Huawei Buys Neul for $25m - Look Closer

The booming Internet of Things space just got another significant vote of confidence last week, as the news broke that telecoms-equipment heavyweight Huawei has acquired the narrowband-connectivity pioneer Neul for a reported US$25 million. This is a great deal for all parties. In Neul, Huawei buys an innovative supplier that is well-positioned to enable billions of connected Things and thus become a major player in this future multi-trillion-dollar industry. In Huawei, Neul gains a synergetic partner with global resources to take its value proposition to the next level. Meanwhile, the reported price represents a lucrative exit for Neul’s investors, which had collectively spent $18.8 million on funding the company. For the wider IoT space, this serves as yet another validation that…

And blah blah blah. Let’s. Just. Stop. Right. Here. Did anything in that showcase of canned Monday punditry stick out?

Neul’s technology does have potential and from the strategic viewpoint Huawei is a decent fit for it, and all that, but in the scheme of things that’s irrelevant. What’s actually remarkable in this deal is how poor a return it represents for the investors, and I’ve been slightly taken aback by how entirely that side of things has been overlooked by the majority of the folks commenting on it.
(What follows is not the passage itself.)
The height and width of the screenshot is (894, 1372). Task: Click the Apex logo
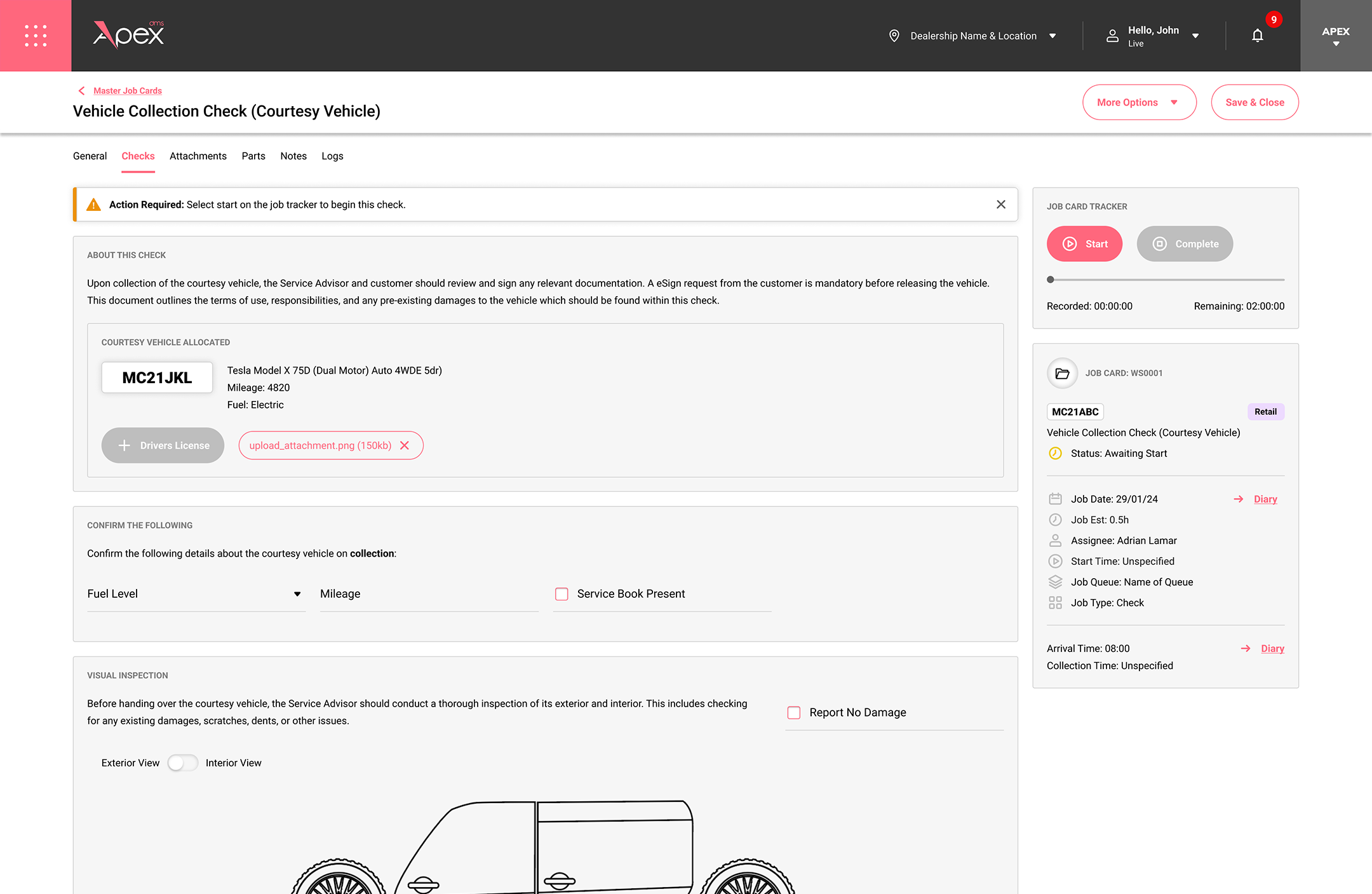129,35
Credit to BusinessWeekly, which originally broke the news, for touching on the valuation aspect, but pretty much all other analyses I’ve seen are blissfully ignoring it. Bearish developments like this are of course inconvenient to the usual IoT hype narrative, but that’s not an excuse for us chattering classes to go all rose-tinted about them.

As regards the big picture, here are four points that I would advise everyone to consider:

    • Technologically speaking, Neul had a good gig going on with Weightless, but it seems to have dramatically underestimated the regulatory obstacles associated with the protocol. That oversight then made a mess of its business plan.
    • From a potential buyer’s perspective, the regulatory downside hugely outweighed any technological upside. That’s essentially why the valuation is as low as it is. Huawei surely wasn’t the only possible Plan B for Neul.
    • While every “thing” in the IoT needs to be connected, the actual connectivity per se won’t be as valuable as you might think. Based on our calculations, it will barely account for more than one-fifth of the whole value chain.
    • Due to the convergence of networking technologies, for many IoT deployments there will be more than one solution to the connectivity problem. That will further limit the pricing power of the relevant suppliers - also in the LPWWAN market, which we at ABI Research have recently studied in great detail


Rest assured that Neul won’t be the last IoT vendor whose exit will disappoint its investors. There are a lot of moving pieces that need to come together before one can actually make money in this business, and not all of them are necessarily in the vendors’ own hands. That can make any due diligence a devilishly complex affair.